"Project Xanadu is essentially my trademark. It was originally, and has returned to my arms as that"
About this Quote
"Essentially" is doing quiet work: it concedes that Xanadu is bigger than any one artifact, while insisting it still belongs to him in the only enforceable way left - the name, the brand, the lineage. Calling it a trademark also telegraphs hard-earned realism. Nelson's dream was a system with rigorous provenance, bidirectional links, and built-in attribution and payment. The modern internet took the opposite path: frictionless copying, weak authorship signals, attention as currency. In that sense, his insistence on ownership is almost elegiac: a man who wanted the architecture of information to preserve credit now staking his own claim in the vocabulary of IP law.
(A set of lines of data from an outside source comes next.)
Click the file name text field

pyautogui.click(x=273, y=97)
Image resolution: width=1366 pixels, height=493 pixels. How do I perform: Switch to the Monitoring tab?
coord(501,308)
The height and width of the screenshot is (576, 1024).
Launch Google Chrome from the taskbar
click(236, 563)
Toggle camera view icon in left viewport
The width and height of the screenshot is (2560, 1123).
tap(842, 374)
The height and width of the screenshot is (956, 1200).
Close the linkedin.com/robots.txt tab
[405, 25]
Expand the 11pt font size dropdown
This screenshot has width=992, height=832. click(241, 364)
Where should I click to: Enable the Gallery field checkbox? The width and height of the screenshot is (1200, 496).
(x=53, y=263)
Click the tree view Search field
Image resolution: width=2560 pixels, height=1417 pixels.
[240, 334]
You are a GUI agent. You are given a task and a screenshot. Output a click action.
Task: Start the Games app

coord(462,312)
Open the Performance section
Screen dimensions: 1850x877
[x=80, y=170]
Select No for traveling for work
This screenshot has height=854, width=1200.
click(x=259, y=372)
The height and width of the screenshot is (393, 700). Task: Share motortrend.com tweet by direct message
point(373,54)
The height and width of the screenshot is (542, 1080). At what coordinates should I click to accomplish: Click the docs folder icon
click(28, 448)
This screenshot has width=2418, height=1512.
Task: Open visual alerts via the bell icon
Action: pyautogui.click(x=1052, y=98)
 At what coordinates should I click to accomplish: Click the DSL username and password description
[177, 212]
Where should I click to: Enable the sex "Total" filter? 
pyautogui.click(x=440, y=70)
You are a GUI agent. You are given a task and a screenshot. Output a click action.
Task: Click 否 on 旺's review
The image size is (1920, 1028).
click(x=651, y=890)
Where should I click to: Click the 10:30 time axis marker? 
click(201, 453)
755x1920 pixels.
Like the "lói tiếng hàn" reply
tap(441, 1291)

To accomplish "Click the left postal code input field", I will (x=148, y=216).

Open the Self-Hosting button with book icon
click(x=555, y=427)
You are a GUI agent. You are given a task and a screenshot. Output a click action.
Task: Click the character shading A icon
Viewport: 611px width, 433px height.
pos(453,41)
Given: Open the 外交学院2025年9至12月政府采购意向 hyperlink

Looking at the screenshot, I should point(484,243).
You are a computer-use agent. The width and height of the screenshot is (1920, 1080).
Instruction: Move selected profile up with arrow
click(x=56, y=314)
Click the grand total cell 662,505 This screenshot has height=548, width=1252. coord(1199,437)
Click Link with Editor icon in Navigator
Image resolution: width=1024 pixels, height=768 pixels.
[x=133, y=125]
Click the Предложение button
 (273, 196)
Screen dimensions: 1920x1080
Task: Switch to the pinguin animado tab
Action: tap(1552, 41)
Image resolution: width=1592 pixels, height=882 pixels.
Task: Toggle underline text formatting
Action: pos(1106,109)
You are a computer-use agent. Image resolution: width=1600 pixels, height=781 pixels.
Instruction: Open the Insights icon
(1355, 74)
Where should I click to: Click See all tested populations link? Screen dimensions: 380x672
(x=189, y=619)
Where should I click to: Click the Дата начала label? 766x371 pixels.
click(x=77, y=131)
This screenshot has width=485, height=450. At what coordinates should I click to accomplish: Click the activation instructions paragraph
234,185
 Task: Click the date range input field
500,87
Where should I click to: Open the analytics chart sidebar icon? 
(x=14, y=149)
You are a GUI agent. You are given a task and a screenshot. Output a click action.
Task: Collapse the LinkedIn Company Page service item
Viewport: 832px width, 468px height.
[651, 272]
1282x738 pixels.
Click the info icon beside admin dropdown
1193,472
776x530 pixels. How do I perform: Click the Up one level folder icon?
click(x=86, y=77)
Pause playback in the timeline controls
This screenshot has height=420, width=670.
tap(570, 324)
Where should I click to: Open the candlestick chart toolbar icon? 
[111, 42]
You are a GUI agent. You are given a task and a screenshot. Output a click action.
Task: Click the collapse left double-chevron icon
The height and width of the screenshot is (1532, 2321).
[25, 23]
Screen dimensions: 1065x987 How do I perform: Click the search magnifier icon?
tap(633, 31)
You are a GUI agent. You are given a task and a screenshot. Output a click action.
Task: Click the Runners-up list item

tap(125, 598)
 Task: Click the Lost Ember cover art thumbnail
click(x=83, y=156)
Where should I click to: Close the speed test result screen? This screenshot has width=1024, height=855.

The line "has returned to my arms" is deliberately intimate, nearly romantic. It frames Xanadu as something kidnapped by time, collaborators, hype cycles, and Silicon Valley's amnesia, then recovered. He is asking to be remembered not as a footnote to the web, but as a founding rival narrative - the road not taken, still bearing his signature.
Quote Details
| Topic | Technology |
|---|---|
| Source | Help us find the source |
| Cite |
Citation Formats
APA Style (7th ed.)
Nelson, Ted. (2026, January 17). Project Xanadu is essentially my trademark. It was originally, and has returned to my arms as that. FixQuotes. https://fixquotes.com/quotes/project-xanadu-is-essentially-my-trademark-it-was-65254/
Chicago Style
Nelson, Ted. "Project Xanadu is essentially my trademark. It was originally, and has returned to my arms as that." FixQuotes. January 17, 2026. https://fixquotes.com/quotes/project-xanadu-is-essentially-my-trademark-it-was-65254/.
MLA Style (9th ed.)
"Project Xanadu is essentially my trademark. It was originally, and has returned to my arms as that." FixQuotes, 17 Jan. 2026, https://fixquotes.com/quotes/project-xanadu-is-essentially-my-trademark-it-was-65254/. Accessed 9 Mar. 2026.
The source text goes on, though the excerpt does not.